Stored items
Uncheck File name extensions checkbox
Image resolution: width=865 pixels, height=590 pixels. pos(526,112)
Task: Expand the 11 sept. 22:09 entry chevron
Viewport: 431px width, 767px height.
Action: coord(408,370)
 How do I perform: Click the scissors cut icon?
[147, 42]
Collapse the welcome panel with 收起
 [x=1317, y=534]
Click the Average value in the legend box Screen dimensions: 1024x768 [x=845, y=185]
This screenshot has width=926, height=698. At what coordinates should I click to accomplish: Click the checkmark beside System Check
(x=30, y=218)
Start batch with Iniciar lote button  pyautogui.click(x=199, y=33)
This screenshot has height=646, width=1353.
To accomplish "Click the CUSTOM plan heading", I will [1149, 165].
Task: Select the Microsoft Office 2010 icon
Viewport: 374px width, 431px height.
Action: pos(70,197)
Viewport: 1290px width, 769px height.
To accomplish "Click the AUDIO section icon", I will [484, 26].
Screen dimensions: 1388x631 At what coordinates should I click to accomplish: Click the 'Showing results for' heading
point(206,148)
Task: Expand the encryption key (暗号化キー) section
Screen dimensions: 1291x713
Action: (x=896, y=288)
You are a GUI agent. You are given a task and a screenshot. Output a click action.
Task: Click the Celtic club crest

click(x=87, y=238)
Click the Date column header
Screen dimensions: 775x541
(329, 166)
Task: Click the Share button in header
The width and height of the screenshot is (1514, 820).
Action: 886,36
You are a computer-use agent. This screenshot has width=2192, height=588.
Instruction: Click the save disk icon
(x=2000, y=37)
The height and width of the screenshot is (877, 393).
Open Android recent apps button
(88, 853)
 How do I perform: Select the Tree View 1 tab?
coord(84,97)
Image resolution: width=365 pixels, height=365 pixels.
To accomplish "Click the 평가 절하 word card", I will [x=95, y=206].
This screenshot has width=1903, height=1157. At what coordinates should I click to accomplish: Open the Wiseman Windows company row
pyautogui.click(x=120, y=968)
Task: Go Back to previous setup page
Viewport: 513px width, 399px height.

EXERCISE DETAILS :: Write out exactly the lines above between the line with "Screen dimensions: 1388x631" and the line with "Task: Click the Share button in header", inclusive, and nothing beyond them.

FINISHED EXERCISE ::
Screen dimensions: 1388x631 At what coordinates should I click to accomplish: Click the 'Showing results for' heading
point(206,148)
Task: Expand the encryption key (暗号化キー) section
Screen dimensions: 1291x713
Action: (x=896, y=288)
You are a GUI agent. You are given a task and a screenshot. Output a click action.
Task: Click the Celtic club crest

click(x=87, y=238)
Click the Date column header
Screen dimensions: 775x541
(329, 166)
Task: Click the Share button in header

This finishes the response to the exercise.